Saved entries:
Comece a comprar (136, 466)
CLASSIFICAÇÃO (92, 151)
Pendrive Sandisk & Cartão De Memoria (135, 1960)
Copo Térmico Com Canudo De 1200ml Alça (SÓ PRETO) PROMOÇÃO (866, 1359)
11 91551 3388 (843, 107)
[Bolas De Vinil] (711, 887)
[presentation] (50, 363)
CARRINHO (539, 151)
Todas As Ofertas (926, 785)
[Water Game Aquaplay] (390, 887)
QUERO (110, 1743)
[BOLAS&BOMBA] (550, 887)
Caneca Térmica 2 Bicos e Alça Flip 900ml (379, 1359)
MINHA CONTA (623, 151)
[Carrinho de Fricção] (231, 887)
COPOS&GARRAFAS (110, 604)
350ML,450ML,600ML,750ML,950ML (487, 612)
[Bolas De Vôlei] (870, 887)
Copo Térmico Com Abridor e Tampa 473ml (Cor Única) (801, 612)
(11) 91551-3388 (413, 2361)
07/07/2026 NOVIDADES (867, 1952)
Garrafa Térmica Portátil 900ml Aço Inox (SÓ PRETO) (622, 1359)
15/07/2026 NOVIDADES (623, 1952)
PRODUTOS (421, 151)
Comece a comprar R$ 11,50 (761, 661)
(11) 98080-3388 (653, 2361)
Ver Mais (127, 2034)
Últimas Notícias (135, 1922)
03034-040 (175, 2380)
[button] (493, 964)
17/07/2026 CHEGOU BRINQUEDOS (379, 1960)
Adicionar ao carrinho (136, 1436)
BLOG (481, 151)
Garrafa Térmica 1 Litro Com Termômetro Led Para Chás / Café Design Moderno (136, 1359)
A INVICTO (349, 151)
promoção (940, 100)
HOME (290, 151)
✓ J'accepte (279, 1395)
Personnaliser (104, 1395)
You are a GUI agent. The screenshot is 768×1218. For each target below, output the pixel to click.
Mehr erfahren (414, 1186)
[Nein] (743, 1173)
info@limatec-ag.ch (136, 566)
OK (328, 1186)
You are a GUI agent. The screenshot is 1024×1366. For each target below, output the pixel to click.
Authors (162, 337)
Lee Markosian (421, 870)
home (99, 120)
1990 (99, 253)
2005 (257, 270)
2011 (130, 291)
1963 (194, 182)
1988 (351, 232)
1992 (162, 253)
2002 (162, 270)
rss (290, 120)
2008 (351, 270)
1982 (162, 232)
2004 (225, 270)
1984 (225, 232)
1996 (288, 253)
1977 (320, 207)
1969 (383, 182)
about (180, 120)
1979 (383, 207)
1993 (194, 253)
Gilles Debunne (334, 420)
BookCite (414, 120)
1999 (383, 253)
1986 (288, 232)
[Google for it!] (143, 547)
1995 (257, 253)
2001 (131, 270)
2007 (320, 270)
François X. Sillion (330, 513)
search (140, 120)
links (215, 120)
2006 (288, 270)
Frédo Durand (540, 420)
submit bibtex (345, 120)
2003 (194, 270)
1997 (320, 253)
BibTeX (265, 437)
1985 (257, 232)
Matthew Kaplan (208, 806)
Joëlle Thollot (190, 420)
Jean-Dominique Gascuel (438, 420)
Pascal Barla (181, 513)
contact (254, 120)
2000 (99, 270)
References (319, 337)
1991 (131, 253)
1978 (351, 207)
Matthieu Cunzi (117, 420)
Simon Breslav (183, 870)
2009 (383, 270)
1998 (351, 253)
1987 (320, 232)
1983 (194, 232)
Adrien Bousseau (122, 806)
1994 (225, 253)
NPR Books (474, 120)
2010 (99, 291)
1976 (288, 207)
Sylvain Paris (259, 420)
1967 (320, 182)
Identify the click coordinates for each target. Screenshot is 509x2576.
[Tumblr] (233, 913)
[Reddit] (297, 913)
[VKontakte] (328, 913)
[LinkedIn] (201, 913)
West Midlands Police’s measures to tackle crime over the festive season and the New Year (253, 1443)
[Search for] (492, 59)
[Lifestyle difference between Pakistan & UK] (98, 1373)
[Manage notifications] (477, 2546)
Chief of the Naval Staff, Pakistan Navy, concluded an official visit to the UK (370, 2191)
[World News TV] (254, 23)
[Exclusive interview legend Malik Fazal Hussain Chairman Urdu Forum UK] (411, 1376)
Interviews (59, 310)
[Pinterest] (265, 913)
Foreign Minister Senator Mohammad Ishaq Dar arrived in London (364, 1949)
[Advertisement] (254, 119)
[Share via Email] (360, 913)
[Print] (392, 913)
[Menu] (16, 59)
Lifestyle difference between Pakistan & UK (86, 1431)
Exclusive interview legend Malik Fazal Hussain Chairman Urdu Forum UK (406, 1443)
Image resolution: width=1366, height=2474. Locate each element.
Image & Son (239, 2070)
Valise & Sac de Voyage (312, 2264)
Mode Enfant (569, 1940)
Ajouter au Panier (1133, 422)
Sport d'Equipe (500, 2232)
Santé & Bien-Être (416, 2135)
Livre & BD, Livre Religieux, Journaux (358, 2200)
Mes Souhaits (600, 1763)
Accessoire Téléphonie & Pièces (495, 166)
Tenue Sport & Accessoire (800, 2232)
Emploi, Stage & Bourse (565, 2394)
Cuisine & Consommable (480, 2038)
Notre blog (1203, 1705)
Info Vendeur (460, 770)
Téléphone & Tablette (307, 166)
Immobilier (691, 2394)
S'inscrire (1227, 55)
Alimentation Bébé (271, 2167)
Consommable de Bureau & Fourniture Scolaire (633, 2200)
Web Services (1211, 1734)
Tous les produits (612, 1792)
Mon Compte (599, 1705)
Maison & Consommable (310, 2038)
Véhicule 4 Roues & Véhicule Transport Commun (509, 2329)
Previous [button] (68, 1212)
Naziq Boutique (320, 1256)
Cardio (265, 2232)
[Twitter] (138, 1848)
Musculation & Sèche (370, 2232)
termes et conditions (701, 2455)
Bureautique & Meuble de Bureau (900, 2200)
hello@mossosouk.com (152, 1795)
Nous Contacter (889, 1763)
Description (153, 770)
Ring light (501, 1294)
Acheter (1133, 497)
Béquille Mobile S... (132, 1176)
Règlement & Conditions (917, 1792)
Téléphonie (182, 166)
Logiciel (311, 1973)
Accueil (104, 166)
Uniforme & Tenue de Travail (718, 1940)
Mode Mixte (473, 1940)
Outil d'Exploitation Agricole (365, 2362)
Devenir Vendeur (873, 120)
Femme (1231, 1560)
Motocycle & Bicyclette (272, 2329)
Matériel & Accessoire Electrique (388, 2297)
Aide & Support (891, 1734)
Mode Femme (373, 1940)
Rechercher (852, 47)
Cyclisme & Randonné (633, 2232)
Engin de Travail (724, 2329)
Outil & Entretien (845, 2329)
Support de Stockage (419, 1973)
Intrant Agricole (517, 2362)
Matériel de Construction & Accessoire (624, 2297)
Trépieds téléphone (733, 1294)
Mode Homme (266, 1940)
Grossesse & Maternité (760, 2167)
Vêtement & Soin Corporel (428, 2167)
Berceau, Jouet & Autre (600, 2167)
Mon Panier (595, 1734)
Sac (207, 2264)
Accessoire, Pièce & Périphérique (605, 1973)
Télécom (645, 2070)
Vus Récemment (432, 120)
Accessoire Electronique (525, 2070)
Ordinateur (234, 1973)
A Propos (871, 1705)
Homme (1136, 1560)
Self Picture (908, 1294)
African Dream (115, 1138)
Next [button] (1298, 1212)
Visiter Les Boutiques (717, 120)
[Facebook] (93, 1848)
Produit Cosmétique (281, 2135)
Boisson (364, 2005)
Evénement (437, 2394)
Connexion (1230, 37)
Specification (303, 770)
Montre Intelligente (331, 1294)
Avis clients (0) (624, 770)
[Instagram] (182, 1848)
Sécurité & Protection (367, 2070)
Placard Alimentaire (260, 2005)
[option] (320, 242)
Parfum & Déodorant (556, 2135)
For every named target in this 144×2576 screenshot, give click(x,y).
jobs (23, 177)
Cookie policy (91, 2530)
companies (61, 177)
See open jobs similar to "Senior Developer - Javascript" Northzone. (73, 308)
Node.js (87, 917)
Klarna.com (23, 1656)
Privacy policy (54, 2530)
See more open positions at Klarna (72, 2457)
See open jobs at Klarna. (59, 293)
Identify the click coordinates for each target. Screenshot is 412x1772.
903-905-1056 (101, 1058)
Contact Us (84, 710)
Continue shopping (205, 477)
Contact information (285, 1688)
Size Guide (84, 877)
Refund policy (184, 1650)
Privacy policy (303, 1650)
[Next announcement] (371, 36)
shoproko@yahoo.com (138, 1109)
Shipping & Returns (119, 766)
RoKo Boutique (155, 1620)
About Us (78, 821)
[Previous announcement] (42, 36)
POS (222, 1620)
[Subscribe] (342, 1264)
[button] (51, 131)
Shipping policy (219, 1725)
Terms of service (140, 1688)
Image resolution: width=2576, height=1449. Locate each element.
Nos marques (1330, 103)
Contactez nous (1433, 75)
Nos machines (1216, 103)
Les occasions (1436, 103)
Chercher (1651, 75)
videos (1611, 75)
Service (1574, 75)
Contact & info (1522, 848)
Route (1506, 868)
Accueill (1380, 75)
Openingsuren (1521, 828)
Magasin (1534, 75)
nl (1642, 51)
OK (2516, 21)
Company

(How to complete this task) Please count the lines in the data that include the word "Térmico" and report the number by itself.

(Answer for the task) 2